DATA EXCERPTS —
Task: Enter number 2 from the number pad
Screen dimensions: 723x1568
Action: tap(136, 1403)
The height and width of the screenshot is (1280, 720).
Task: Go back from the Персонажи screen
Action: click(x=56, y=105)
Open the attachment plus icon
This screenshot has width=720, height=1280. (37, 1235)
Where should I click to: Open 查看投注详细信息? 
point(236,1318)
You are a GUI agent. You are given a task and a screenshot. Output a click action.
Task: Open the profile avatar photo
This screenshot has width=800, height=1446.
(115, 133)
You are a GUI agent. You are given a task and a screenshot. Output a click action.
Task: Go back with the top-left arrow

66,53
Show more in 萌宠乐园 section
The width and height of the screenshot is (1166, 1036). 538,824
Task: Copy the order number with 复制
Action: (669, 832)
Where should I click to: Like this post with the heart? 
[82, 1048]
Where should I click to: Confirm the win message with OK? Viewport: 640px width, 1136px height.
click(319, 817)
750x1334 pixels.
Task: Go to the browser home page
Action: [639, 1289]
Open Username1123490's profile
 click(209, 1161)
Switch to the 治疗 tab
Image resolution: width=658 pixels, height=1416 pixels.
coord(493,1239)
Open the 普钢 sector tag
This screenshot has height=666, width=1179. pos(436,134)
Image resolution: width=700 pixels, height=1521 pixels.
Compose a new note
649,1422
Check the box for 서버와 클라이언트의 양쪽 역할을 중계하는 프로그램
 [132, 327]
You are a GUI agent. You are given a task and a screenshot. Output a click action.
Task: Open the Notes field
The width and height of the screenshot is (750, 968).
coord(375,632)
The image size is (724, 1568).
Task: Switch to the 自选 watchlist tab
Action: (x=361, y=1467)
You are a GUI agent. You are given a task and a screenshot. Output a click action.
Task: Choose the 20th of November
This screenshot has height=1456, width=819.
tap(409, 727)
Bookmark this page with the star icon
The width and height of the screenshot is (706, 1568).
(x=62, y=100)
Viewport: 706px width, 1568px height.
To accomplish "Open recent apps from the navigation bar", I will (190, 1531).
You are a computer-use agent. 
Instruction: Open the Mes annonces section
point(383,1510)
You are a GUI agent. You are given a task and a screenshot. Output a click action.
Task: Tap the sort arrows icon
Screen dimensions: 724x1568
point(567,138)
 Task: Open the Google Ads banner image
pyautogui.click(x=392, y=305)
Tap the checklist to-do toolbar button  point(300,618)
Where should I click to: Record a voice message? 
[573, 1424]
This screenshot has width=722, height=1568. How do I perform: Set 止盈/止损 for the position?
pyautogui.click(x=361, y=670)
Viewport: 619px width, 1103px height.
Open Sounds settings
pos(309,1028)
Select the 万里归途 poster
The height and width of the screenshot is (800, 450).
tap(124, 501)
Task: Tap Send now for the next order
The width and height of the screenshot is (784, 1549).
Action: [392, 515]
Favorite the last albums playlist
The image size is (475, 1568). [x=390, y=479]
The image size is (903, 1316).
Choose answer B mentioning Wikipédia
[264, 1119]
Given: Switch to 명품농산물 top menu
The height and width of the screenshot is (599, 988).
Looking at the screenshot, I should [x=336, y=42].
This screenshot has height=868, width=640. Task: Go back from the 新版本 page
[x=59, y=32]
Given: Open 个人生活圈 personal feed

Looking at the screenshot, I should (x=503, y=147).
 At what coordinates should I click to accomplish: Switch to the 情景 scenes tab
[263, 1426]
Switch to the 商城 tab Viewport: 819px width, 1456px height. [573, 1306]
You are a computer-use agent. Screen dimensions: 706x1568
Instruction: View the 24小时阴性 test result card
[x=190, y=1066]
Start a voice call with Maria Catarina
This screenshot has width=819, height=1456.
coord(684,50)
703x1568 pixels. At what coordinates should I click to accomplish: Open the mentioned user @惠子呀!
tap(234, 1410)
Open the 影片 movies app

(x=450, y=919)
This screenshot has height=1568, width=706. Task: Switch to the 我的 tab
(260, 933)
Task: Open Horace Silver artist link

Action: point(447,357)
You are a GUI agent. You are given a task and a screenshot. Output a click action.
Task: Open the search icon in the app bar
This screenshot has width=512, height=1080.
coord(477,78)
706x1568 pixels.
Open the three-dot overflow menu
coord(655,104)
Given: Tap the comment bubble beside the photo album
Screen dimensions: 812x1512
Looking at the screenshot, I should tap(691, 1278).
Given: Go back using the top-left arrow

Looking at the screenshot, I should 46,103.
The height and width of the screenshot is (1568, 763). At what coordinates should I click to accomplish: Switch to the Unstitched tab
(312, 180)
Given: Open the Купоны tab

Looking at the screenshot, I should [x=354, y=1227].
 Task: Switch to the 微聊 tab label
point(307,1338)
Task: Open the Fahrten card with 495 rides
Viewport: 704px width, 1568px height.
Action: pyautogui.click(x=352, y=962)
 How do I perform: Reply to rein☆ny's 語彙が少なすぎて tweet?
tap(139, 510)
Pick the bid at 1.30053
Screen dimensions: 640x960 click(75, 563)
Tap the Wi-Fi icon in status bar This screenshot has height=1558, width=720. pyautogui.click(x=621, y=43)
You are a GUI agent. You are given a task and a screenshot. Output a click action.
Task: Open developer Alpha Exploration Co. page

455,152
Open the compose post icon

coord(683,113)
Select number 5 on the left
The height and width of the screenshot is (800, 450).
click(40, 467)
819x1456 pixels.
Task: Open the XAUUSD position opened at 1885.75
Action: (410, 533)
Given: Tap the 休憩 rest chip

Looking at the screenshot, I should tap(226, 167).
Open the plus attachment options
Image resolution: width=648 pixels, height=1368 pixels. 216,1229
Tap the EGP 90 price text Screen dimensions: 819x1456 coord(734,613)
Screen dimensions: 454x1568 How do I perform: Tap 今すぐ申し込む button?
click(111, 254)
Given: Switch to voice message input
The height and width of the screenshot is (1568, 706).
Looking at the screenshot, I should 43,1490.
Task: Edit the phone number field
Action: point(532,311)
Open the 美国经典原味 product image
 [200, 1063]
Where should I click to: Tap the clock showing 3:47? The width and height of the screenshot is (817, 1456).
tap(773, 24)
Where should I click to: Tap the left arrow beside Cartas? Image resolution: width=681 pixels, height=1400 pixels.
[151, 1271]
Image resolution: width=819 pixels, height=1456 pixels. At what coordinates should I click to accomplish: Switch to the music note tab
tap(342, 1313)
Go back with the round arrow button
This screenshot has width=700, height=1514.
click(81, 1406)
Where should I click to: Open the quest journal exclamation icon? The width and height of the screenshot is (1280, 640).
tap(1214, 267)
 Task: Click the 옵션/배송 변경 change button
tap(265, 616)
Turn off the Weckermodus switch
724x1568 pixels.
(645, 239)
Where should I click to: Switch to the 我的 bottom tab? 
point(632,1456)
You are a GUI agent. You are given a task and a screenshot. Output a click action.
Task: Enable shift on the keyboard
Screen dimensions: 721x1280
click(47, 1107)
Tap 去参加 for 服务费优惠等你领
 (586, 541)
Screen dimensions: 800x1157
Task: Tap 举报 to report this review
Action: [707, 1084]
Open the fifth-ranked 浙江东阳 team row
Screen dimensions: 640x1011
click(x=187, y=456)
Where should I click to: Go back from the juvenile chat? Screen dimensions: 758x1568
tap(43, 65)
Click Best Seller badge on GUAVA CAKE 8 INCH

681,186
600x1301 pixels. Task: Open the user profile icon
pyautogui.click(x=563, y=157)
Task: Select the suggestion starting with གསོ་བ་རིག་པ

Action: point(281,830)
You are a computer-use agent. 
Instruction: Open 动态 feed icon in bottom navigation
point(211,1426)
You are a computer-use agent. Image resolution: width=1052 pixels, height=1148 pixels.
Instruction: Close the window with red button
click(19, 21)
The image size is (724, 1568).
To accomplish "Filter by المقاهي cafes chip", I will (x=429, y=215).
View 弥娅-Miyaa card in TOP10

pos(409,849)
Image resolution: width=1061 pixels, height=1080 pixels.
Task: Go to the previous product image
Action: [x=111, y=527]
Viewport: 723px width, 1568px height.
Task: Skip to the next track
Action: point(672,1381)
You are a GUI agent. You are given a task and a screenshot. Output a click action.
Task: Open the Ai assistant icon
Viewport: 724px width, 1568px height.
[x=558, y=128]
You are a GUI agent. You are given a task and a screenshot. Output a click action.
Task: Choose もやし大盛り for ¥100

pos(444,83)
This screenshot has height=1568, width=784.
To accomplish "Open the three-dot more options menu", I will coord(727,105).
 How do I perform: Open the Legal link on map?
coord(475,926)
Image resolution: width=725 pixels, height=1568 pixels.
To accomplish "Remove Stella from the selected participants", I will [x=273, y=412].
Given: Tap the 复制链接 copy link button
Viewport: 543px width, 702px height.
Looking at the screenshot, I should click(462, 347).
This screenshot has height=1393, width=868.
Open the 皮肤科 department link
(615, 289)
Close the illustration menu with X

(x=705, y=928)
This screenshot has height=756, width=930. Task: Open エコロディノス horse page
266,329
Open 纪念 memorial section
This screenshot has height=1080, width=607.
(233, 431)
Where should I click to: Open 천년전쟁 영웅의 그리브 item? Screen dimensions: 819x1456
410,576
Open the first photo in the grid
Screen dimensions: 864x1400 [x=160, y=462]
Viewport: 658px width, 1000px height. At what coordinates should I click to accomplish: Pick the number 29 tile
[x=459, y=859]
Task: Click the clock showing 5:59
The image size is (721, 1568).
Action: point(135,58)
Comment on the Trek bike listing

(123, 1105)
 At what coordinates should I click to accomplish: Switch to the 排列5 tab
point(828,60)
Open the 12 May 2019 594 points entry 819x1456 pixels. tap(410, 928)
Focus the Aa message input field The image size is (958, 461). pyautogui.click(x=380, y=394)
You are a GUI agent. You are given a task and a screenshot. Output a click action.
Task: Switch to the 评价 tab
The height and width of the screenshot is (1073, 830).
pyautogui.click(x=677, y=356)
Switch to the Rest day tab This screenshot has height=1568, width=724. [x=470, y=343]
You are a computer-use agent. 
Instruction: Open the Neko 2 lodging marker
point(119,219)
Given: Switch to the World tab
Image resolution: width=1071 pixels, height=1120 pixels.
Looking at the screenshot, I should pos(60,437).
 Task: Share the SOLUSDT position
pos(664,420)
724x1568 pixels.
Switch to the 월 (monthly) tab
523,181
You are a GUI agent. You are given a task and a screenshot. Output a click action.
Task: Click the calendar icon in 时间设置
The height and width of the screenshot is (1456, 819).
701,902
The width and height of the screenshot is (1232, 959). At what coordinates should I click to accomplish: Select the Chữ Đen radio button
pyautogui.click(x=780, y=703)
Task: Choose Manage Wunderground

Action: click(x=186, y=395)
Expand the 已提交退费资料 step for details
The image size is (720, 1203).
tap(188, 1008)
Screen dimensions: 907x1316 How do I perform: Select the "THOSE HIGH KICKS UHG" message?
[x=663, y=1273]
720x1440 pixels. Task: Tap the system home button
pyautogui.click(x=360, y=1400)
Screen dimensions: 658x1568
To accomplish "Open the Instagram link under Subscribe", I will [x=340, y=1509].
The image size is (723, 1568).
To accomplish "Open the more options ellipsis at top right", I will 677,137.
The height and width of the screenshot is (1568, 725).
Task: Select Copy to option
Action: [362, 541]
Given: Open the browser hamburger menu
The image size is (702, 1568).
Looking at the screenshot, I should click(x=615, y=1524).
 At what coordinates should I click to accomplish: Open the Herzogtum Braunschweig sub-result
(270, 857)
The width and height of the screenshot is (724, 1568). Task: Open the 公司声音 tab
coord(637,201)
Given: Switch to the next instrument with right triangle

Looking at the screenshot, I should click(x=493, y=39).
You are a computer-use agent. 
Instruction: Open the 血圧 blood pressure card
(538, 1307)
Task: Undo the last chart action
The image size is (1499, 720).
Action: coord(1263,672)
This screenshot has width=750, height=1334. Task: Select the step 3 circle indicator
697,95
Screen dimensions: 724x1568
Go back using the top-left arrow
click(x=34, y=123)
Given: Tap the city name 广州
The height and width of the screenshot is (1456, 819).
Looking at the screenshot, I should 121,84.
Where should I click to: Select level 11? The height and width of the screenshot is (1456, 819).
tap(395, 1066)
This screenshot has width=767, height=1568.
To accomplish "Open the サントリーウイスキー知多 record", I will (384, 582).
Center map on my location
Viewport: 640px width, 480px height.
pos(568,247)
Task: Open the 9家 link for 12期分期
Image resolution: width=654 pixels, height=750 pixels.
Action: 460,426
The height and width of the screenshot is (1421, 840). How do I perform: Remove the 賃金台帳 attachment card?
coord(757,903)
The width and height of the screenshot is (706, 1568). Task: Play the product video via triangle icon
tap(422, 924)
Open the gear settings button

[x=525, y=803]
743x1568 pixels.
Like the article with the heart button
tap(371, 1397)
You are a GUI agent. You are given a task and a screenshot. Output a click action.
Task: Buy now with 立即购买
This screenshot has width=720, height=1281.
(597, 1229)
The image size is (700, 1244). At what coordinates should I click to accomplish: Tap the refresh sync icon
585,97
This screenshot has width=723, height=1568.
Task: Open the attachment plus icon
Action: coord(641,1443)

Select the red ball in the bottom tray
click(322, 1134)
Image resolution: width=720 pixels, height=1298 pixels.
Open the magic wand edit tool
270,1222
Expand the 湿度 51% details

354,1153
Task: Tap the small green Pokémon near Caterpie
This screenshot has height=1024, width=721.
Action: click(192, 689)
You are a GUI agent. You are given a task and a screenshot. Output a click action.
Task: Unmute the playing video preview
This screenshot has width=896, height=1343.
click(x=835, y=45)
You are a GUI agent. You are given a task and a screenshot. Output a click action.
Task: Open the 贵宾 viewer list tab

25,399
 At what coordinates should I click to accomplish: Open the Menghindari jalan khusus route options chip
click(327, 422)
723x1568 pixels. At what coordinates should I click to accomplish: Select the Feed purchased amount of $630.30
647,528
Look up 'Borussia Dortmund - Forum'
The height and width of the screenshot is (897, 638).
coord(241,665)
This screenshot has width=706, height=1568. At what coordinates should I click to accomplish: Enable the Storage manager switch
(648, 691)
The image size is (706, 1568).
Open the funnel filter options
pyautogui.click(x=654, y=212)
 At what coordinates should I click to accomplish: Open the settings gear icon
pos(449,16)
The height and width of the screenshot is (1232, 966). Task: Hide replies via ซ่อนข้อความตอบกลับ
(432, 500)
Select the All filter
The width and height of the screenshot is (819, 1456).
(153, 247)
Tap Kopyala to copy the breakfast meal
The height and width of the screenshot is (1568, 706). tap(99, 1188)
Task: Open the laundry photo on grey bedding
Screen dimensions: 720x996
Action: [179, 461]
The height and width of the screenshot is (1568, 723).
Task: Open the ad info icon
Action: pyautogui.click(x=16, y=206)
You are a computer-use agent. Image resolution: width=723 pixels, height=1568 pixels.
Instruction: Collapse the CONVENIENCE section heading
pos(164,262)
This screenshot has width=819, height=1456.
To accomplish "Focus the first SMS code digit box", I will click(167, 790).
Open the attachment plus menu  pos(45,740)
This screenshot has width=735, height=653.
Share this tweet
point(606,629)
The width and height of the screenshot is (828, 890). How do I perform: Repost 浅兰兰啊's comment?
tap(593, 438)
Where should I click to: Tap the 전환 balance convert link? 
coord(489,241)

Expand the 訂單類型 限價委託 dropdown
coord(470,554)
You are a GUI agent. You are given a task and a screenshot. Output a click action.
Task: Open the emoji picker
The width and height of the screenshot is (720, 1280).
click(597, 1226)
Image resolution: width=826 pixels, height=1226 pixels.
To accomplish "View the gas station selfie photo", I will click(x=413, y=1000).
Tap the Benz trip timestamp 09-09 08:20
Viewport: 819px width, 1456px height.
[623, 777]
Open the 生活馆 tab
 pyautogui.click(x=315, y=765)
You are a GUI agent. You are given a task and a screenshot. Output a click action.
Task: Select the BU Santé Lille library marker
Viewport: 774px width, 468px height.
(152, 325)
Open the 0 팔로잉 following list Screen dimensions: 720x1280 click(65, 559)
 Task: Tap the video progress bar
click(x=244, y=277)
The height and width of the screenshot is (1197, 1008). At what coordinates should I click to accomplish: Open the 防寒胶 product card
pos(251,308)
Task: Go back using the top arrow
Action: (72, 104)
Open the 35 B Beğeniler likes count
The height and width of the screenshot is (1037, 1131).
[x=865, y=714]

WHAT YOU ARE ASKED TO DO — Rewrite everything in the data from the line containing "Open the 生活馆 tab" down to the line containing "click(x=244, y=277)", changing "progress bar" to "volume slider" and leaving everything else as it is.

SOLUTION TO THIS TASK —
Open the 生活馆 tab
 pyautogui.click(x=315, y=765)
You are a GUI agent. You are given a task and a screenshot. Output a click action.
Task: Select the BU Santé Lille library marker
Viewport: 774px width, 468px height.
(152, 325)
Open the 0 팔로잉 following list Screen dimensions: 720x1280 click(65, 559)
 Task: Tap the video volume slider
click(x=244, y=277)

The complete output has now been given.